### Work required
Please give an exact copy of every line from the one holding "The height and width of the screenshot is (725, 806)." through the final line of the records below.

### Input material
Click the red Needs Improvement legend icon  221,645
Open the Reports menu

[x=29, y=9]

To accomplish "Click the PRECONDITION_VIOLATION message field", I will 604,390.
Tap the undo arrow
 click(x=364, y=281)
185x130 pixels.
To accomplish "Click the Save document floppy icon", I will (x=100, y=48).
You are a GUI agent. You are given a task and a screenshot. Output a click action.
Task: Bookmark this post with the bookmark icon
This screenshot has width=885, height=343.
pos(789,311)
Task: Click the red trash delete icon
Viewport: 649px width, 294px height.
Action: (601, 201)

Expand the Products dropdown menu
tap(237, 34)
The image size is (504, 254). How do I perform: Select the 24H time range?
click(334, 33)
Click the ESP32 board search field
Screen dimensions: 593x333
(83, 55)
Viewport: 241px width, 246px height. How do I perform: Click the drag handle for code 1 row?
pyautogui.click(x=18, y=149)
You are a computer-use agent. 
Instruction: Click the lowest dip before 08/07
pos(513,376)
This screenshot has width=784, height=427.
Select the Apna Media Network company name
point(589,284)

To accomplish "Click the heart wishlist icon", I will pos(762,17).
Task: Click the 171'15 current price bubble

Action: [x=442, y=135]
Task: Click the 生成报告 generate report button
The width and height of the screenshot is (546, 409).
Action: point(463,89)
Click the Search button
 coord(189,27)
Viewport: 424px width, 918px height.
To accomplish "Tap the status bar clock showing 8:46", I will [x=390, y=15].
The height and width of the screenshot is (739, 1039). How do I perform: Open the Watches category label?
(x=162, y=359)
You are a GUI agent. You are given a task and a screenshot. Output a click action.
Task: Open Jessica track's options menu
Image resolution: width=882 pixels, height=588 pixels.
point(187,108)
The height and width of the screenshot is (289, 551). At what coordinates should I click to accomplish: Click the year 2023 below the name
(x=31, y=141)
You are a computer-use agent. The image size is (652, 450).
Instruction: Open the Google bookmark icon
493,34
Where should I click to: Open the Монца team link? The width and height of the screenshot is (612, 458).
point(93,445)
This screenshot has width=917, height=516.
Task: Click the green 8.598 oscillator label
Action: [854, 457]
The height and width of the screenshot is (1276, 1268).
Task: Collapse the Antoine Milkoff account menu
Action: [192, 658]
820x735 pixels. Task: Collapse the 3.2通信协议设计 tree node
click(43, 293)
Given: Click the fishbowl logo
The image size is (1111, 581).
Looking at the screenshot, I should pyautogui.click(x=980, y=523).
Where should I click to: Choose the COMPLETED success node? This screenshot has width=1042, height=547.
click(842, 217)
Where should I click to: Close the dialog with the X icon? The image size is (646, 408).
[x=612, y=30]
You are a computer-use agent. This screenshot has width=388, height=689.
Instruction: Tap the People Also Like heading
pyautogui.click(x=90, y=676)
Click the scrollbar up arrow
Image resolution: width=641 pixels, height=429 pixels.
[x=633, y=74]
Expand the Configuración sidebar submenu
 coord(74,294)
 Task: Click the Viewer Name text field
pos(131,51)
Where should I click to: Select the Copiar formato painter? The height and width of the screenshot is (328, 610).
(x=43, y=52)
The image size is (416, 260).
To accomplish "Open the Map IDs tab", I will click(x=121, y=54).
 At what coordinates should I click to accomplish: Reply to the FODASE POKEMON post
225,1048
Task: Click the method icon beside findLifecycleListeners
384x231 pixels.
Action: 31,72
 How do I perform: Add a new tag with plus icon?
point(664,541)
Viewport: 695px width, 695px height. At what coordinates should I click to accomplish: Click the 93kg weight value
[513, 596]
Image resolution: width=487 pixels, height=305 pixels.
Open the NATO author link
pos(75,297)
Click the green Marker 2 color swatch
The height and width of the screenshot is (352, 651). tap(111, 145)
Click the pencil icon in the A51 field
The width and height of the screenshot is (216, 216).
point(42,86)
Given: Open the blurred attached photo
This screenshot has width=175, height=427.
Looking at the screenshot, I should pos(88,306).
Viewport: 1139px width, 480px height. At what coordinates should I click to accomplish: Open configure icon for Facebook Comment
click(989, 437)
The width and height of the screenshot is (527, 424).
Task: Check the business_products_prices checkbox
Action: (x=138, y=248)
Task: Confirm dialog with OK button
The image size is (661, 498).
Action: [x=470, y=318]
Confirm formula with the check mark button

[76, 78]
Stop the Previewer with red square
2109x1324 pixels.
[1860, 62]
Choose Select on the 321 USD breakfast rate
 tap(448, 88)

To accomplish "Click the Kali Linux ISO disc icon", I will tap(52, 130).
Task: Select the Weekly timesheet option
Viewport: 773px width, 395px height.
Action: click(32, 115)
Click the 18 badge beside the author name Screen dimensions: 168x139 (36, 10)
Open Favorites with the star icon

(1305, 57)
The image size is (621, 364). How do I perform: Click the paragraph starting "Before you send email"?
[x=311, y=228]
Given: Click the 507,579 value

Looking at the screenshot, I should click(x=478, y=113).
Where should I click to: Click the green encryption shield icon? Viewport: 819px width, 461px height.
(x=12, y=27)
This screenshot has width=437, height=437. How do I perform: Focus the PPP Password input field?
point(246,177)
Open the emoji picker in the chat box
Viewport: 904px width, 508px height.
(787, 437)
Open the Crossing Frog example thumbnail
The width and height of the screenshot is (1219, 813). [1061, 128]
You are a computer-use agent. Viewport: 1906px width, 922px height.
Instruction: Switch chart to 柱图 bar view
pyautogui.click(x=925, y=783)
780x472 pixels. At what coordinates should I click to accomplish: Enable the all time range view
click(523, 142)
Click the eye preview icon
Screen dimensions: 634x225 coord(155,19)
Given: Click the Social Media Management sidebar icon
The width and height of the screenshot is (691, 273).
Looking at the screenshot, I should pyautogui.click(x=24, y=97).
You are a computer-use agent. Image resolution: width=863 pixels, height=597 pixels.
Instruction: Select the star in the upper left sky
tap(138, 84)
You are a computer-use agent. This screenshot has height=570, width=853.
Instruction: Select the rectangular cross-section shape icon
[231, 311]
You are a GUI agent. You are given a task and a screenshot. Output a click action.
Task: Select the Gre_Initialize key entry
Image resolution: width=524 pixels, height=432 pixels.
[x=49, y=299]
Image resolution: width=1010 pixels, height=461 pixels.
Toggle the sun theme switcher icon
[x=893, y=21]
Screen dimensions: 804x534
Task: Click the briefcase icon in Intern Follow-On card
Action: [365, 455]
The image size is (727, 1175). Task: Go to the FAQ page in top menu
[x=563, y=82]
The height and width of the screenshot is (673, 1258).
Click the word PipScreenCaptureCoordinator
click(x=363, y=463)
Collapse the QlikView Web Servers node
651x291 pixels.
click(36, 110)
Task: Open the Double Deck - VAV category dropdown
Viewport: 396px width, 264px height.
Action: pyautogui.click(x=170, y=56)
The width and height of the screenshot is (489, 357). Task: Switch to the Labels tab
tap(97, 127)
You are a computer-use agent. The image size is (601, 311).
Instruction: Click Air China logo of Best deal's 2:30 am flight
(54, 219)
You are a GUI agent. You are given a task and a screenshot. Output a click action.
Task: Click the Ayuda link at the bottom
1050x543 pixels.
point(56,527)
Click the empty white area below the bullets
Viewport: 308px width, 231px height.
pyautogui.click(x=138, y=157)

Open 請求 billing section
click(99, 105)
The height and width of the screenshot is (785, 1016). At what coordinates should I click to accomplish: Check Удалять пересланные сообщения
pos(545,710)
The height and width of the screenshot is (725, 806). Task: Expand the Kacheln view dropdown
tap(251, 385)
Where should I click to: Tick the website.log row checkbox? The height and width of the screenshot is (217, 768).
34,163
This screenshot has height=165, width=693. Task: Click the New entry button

### Problem solution
The height and width of the screenshot is (725, 806). Task: Expand the Kacheln view dropdown
tap(251, 385)
Where should I click to: Tick the website.log row checkbox? The height and width of the screenshot is (217, 768).
34,163
This screenshot has height=165, width=693. Task: Click the New entry button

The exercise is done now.